Struggle: Not grading homework. While specifications grading allows forms of preparing for class to count towards a bundle, grading for equity adamantly opposes the idea — even just giving points for students completing the homework before class, regardless of correctness. (Which has been my policy for years.) Again, the argument is compelling — homework is formative, not summative; grading homework for correctness penalizes making mistakes in the learning process; there are many good reasons students can’t complete homework outside of class. But I still want students to take preparing for class seriously, so that once we get into class we can be an effective learning community, ready to engage with ideas. Feldman indicates late in the book that keeping track of homework submission can be valuable in pointing out effective and less effective learning strategies to students, and that awarding a small percentage of the overall grade to homework is not horrible. So I think I will compromise and continue to grade homework for completion only, but reduce the percentage it’s worth (maybe from 10% to 5%?).

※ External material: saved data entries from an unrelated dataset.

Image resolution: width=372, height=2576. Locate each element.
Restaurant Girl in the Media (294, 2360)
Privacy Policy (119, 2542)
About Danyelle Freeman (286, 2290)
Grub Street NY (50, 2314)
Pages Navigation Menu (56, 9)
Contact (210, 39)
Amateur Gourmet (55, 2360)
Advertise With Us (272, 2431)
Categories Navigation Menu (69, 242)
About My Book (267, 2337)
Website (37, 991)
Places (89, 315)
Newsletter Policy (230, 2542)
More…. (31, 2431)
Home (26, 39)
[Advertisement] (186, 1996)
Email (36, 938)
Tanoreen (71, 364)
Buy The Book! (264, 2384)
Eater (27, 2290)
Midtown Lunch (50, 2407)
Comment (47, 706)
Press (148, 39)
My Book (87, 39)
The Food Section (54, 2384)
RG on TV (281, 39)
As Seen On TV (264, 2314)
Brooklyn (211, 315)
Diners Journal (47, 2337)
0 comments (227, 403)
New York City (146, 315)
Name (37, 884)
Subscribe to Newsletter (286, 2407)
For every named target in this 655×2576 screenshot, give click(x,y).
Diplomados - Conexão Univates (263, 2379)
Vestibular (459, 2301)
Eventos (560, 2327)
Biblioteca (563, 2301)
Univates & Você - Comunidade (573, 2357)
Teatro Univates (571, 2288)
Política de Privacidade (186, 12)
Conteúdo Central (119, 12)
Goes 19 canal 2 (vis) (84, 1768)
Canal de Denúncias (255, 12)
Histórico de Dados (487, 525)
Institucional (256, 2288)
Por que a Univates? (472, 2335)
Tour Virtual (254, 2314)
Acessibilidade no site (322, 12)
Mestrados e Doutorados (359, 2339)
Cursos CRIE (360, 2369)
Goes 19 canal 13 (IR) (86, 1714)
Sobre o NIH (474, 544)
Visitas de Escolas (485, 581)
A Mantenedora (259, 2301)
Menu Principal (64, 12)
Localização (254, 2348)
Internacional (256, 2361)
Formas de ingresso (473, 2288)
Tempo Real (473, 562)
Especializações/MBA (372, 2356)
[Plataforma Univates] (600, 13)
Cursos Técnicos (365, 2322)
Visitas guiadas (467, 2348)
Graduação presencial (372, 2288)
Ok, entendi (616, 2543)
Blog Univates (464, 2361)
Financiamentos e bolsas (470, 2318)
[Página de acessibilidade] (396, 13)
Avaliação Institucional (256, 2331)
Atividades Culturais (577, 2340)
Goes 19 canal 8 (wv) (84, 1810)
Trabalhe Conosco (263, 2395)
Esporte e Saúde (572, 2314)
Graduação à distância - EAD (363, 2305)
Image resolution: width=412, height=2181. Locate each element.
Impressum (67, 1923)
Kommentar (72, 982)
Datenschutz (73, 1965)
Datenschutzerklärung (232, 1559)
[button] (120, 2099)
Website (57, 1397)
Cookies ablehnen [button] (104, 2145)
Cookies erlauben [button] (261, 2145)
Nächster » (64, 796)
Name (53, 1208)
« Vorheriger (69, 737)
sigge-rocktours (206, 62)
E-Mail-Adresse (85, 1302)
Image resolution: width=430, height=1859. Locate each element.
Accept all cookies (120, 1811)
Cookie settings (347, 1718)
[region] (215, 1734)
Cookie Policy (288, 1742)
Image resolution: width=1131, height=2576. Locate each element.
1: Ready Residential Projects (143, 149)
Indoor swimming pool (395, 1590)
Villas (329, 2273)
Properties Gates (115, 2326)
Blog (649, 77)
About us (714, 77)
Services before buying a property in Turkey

Struggle: Bundles and modules and objectives, oh my! I’ll admit that I had to put specifications grading down for a bit and come back to it later once it got into specific examples of bundles. Ditto when I tried to wrap my head around deconstructing my usual assessments around course learning outcomes, as grading for equity describes. I got stuck on how I’d translate this to my elective. On reflection, it will take a lot of up front work, but the increased transparency will be worth it. I plan to use the “higher hurdles” approach from specifications grading, measuring hurdle height with the 4 point scale from grading for equity. I’m still not sure if I can achieve complete separation of learning objectives when an assessment covers several of them, grade book wise, so I may have to let that go for now and try separating those out more cleanly in the grade book in a future term.

There are other struggles, of course — grading for equity has me puzzling over my approach to grading group work, for instance — but these are the key ones on my mind as I piece my course together. I’m eager to continue my experiments with assessment and curious to apply what I’ve learned from my spring experiences and from these two books.